In 1957, McAtee told an FBI official he was unhappy with his assignments because he wasn't in counterespionage. Within two weeks, he got a letter of censure from FBI Director J. Edgar Hoover for his attitude and 30 days later received an honorable discharge as a captain from U.S. Marine Corps Reserve, which was arranged by the FBI against his will.

McAtee remained in the FBI until December 31, 1959, when he resigned after being assigned to become a Polish-speaking FBI agent, which would have required him to stay in bureau for another four years.

==Legal career==
Following the FBI were stints as an assistant U.S. attorney in Kansas and the pardon and parole attorney and administrative assistant to Kansas Governor John Anderson.

In the spring of 1961, McAtee was appointed the director of penal institutions (later renamed the secretary of corrections). As director, McAtee supervised the hanging executions of four men at Lansing State Penitentiary in April 1965.

During his time as director of penal institutions, McAtee came to know Perry E. Smith and Richard E. Hickock, killers of four members of the Clutter family in Holcomb, Kansas who were slain on November 15, 1959. Smith and Hickock were immortalized in author Truman Capote's book In Cold Blood. McAtee left this position in 1969.

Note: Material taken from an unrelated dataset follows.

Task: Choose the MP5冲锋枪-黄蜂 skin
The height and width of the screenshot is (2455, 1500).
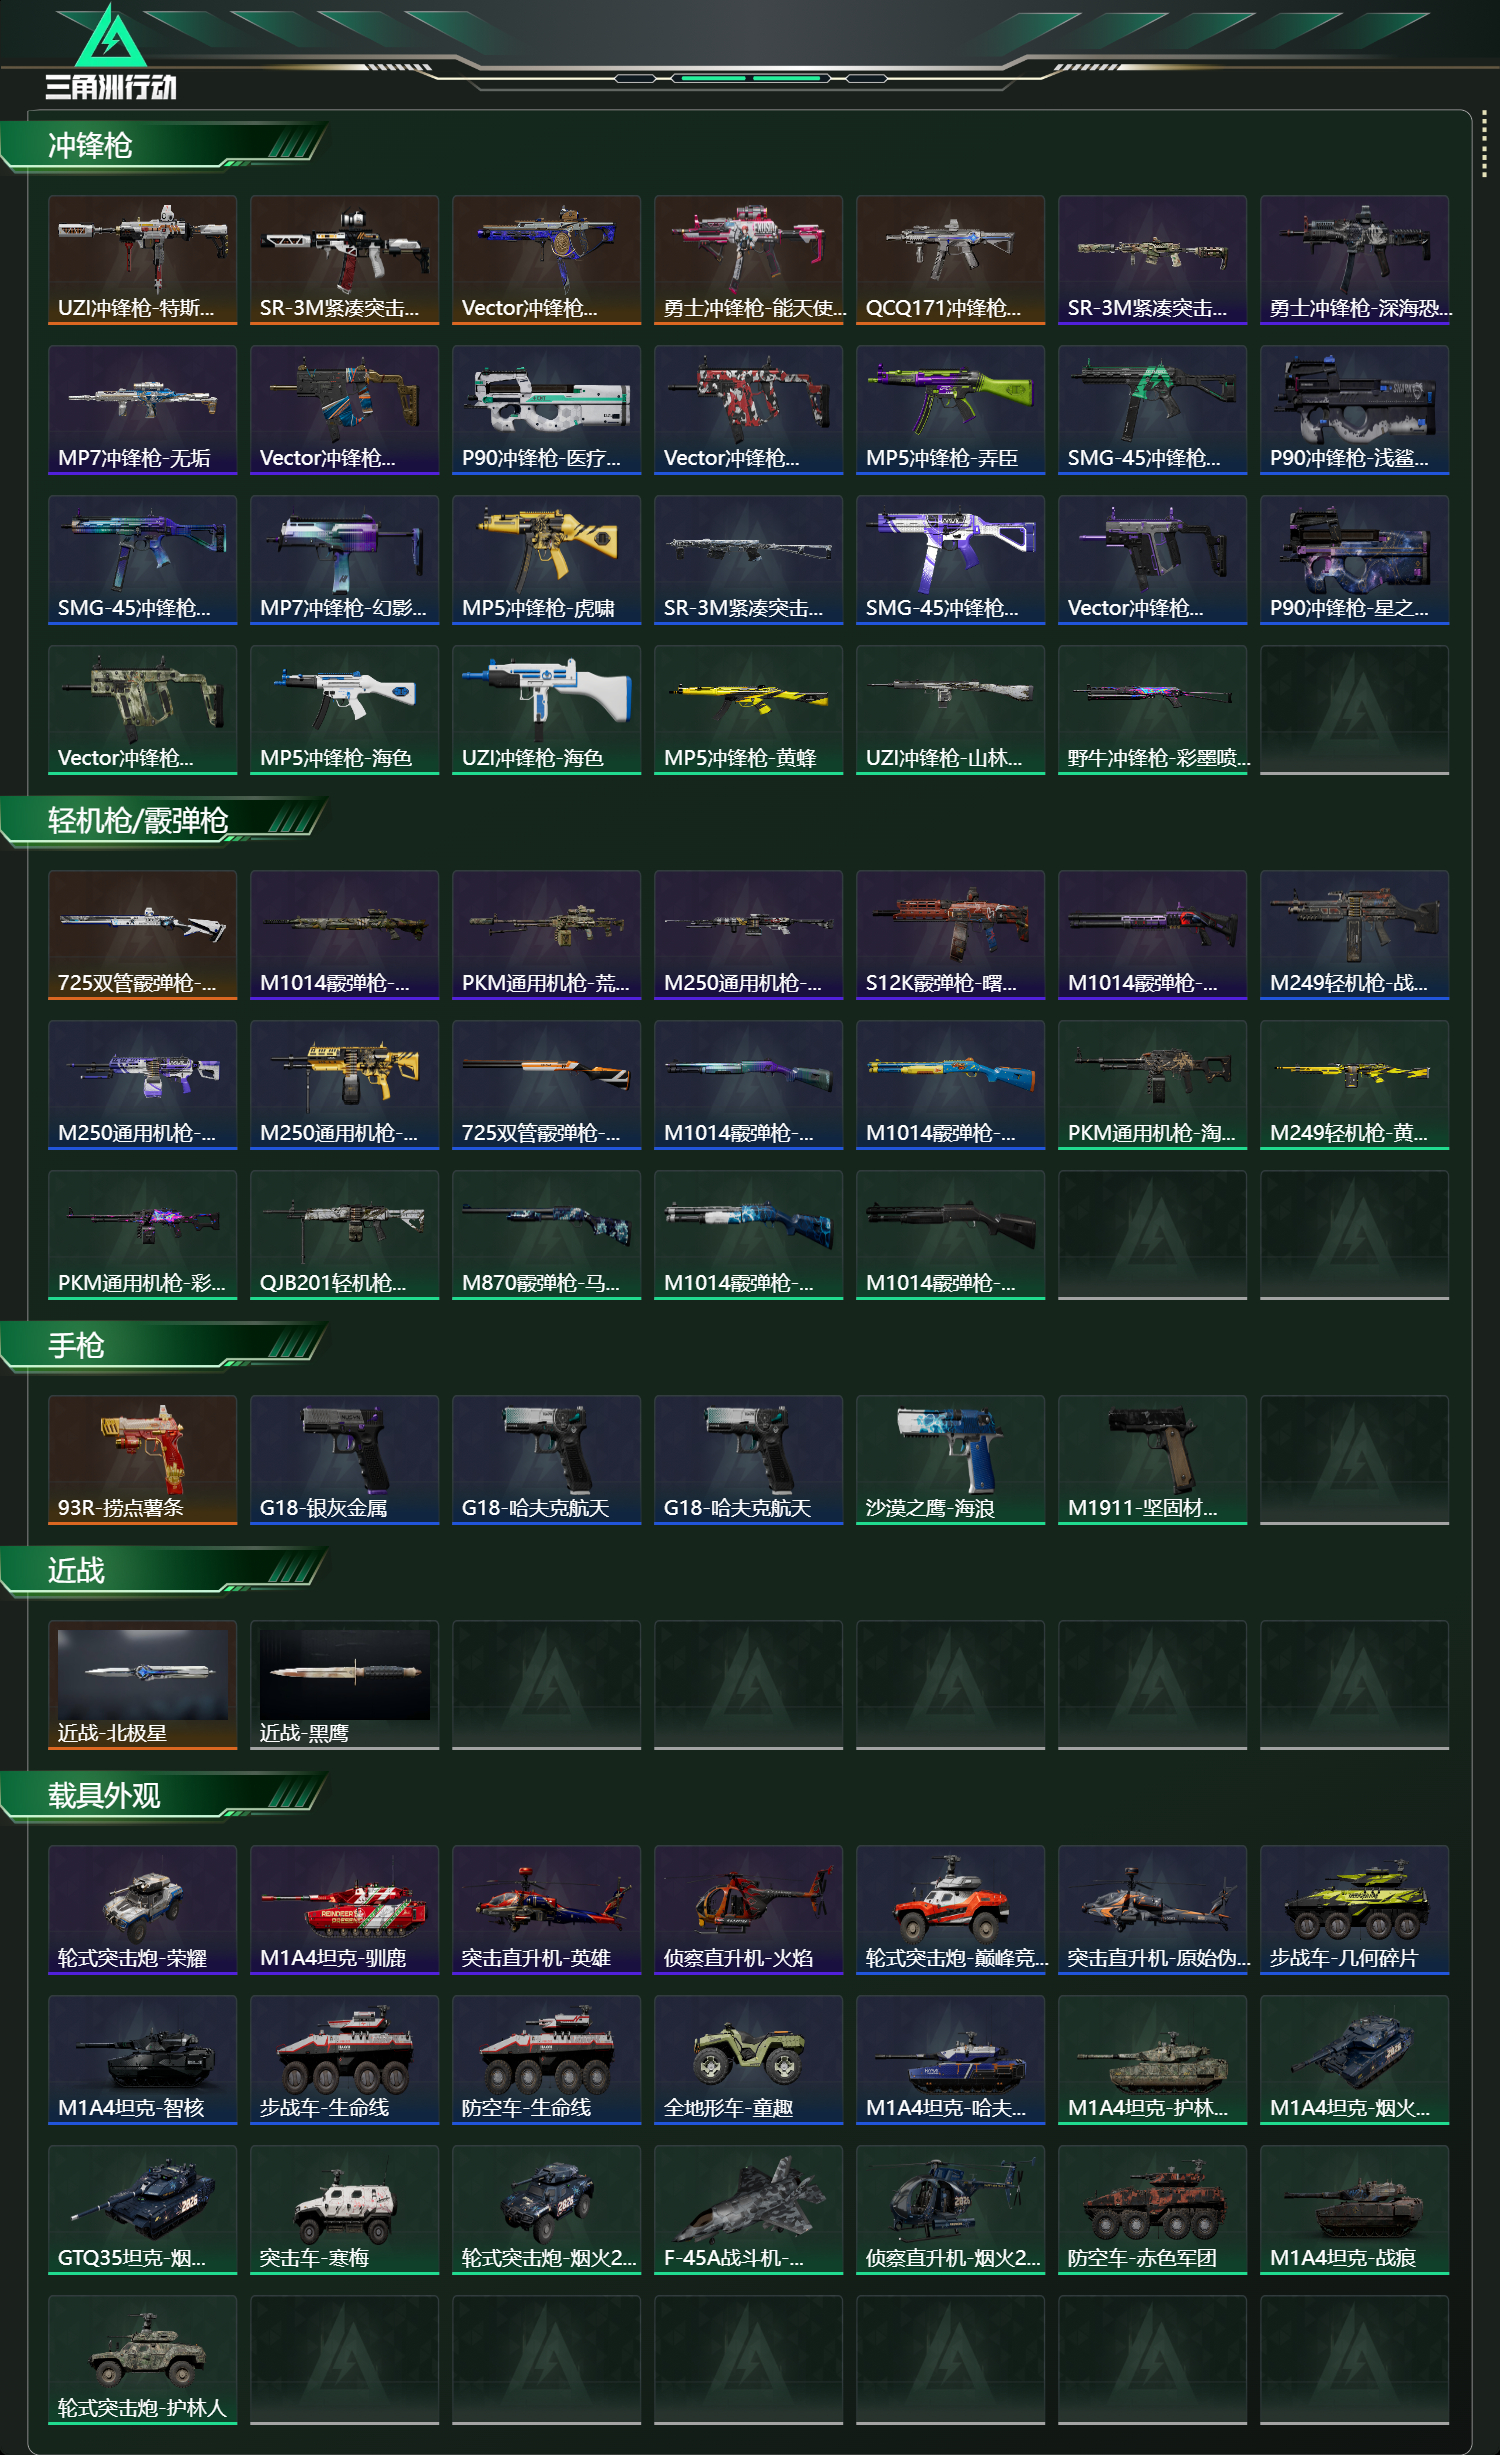Action: 749,710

After serving as director of penal institutions, McAtee worked a second stint in the U.S. attorney's office in Kansas starting in 1969, this time as the first assistant U.S. attorney. He entered private practice in 1970 and was a partner in Eidson, Lewis, Porter and Haynes, a Topeka law firm, until 1989 when it dissolved. He next served as an attorney of counsel in Schroer, Rice, Wisler & Morton.

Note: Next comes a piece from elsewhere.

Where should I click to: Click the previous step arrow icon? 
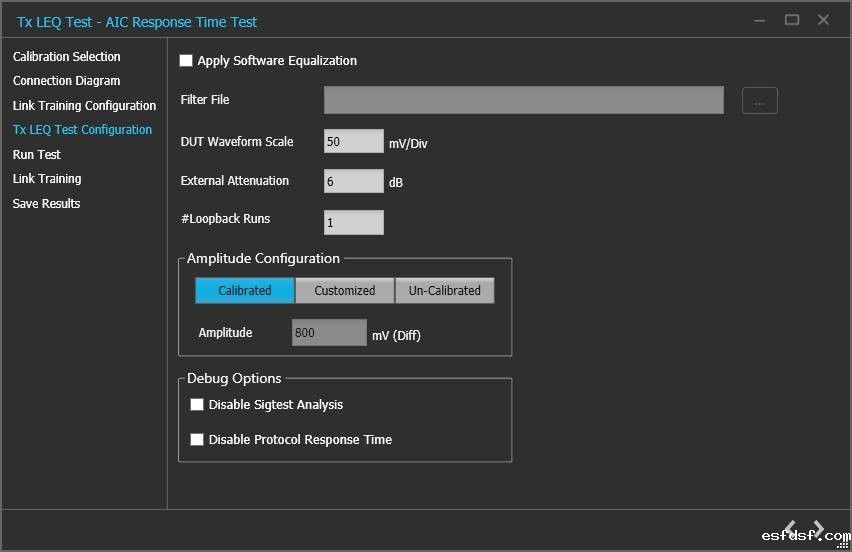pos(790,528)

McAtee was one of two attorneys representing the Topeka school district when the Brown v. Board of Education case was reopened. After a six-week hearing in 1986 in U.S. District Court, District Judge Richard Rogers found the school district was substantially in compliance with the landmark 1954 U.S. Supreme Court decision that ended racial segregation in American schools. The 10th U.S. Circuit Court of Appeals overturned the decision and sent the case back to Rogers, who monitored it for another 13 or 14 years. Rogers then ruled the school district was in compliance and that decision was accepted.

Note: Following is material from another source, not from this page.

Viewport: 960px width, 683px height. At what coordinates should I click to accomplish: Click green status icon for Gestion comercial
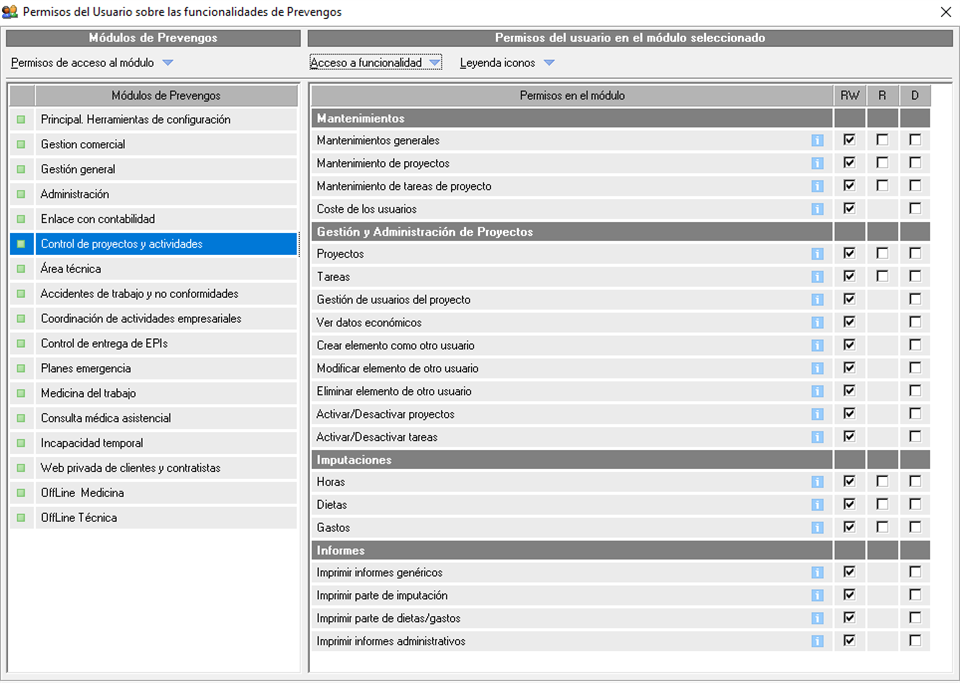21,145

During the course of his legal career, McAtee argued cases before the Kansas Court of Appeals, the Kansas Supreme Court and the 10th U.S. Circuit Court of Appeals and was admitted to practice before the U.S. Supreme Court. He was listed in Best Lawyers in America, under the category of business litigation, since it was first published in 1983 and was rated "AV," the highest professional and ethical rating given, in the Martindale-Hubbell directory of attorneys in all states.

==Political Campaigns==
In the 1964 primary election, McAtee ran fourth among four Republican candidates seeking the party's nomination for the 2nd Congressional District. In the August 1968 primary election for the attorney general's office, McAtee ran fourth in a field of six Republicans. He took another stab at politics in 1972, when he again ran for the 2nd Congressional District seat. McAtee beat Joan Finney, then a Republican, in the primary election. In the general election, McAtee got 63,000 votes to Democrat Bill Roy's 101,000 votes. He ran for the Republican nomination for Kansas Attorney General in 2002 finishing third.